Dataset records
#####
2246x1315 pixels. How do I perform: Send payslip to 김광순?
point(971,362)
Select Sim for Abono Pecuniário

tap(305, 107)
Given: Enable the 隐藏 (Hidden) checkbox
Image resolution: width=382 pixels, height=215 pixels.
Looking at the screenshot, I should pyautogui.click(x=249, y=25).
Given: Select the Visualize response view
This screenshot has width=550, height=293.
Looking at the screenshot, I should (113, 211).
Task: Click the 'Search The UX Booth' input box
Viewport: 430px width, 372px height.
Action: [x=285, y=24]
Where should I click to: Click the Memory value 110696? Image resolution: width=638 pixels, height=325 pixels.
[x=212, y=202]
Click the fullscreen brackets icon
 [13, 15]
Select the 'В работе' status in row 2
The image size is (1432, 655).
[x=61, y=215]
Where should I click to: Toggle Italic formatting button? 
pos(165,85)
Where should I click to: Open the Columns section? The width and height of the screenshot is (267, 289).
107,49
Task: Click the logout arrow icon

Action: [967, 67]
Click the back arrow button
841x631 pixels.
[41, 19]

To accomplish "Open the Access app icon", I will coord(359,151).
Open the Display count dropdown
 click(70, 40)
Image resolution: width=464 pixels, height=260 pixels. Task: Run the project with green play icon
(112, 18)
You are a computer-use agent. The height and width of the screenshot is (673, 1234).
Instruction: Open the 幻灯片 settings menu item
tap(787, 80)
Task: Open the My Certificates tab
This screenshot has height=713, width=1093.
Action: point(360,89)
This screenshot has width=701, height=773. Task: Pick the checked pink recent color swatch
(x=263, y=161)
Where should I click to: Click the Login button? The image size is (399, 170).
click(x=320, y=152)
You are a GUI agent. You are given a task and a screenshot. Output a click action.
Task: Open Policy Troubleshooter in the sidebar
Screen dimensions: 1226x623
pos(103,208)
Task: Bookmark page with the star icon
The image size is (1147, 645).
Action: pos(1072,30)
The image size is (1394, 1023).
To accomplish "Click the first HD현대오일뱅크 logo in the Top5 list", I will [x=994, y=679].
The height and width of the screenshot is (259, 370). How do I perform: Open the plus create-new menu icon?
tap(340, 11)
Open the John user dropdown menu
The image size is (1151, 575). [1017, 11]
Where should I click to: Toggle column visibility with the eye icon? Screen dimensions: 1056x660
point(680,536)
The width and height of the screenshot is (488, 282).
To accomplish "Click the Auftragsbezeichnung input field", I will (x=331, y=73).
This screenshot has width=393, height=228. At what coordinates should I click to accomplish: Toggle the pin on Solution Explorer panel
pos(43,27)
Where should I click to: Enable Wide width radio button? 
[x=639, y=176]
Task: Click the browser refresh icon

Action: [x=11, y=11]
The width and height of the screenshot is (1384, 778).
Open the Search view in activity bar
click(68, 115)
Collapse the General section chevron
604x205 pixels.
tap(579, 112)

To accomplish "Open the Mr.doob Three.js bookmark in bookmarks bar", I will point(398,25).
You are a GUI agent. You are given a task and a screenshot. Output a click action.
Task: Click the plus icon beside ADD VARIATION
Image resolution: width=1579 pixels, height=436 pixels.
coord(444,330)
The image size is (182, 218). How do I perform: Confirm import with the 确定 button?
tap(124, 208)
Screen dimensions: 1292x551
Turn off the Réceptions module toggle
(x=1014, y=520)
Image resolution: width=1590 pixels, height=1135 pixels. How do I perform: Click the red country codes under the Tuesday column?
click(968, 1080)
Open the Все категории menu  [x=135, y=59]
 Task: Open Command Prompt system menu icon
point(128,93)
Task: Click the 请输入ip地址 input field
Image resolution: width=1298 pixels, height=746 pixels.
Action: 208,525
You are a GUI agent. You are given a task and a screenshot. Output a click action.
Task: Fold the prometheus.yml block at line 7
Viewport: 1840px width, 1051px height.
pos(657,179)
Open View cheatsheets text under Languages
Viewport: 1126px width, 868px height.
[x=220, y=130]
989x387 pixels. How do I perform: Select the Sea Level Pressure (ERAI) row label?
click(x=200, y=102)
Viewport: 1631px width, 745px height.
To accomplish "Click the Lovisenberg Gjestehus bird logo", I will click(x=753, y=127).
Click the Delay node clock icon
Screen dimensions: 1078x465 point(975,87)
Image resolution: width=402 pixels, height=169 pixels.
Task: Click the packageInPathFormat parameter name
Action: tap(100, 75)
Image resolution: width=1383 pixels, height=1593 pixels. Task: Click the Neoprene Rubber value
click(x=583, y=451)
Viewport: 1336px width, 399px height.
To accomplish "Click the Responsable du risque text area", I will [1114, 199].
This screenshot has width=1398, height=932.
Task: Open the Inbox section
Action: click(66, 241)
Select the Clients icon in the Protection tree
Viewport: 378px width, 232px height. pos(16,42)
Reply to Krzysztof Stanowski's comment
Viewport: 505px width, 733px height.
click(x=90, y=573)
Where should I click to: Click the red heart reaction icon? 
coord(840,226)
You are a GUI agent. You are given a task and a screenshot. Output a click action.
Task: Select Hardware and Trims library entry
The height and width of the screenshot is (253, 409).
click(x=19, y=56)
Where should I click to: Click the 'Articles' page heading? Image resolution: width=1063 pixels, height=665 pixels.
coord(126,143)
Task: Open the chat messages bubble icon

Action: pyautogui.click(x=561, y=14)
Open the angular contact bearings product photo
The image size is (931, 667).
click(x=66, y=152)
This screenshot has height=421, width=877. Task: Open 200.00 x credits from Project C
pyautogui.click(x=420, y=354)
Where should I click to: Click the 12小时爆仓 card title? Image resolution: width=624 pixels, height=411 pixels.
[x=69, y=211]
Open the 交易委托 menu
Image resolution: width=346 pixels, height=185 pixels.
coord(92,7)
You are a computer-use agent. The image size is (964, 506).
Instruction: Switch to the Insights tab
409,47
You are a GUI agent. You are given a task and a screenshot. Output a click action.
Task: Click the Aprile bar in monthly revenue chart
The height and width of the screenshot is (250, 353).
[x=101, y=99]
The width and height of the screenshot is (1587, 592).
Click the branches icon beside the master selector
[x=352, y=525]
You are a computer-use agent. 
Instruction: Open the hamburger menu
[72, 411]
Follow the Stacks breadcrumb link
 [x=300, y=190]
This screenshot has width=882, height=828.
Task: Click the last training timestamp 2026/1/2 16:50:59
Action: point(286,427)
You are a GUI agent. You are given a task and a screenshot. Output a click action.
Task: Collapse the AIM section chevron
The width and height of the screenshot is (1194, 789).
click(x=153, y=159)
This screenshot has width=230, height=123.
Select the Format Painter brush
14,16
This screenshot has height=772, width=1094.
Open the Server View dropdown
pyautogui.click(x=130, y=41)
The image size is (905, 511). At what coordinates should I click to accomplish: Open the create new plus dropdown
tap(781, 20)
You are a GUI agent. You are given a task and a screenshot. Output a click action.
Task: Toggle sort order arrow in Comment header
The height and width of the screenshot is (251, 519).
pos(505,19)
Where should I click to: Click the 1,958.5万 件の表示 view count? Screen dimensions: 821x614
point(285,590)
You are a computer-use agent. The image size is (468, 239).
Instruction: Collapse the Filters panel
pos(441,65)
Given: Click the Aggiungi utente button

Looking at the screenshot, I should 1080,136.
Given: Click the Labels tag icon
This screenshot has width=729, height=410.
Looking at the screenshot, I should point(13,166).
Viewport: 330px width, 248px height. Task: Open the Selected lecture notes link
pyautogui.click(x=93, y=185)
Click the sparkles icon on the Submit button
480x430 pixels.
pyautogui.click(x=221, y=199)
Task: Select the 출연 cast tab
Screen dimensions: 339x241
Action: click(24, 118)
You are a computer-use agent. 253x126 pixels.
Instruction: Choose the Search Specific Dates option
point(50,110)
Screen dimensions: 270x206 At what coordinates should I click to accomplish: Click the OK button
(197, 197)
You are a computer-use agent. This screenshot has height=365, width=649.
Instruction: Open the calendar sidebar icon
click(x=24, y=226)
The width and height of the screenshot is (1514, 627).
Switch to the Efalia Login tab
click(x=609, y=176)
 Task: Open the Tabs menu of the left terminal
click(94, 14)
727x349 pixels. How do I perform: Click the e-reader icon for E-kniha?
#####
Copy the records above word for word, from the line containing "Where should I click to: Click the Login" through the line containing "tap(340, 11)", with both of those lines included.

Where should I click to: Click the Login button? The image size is (399, 170).
click(x=320, y=152)
You are a GUI agent. You are given a task and a screenshot. Output a click action.
Task: Open Policy Troubleshooter in the sidebar
Screen dimensions: 1226x623
pos(103,208)
Task: Bookmark page with the star icon
The image size is (1147, 645).
Action: pos(1072,30)
The image size is (1394, 1023).
To accomplish "Click the first HD현대오일뱅크 logo in the Top5 list", I will [x=994, y=679].
The height and width of the screenshot is (259, 370). How do I perform: Open the plus create-new menu icon?
tap(340, 11)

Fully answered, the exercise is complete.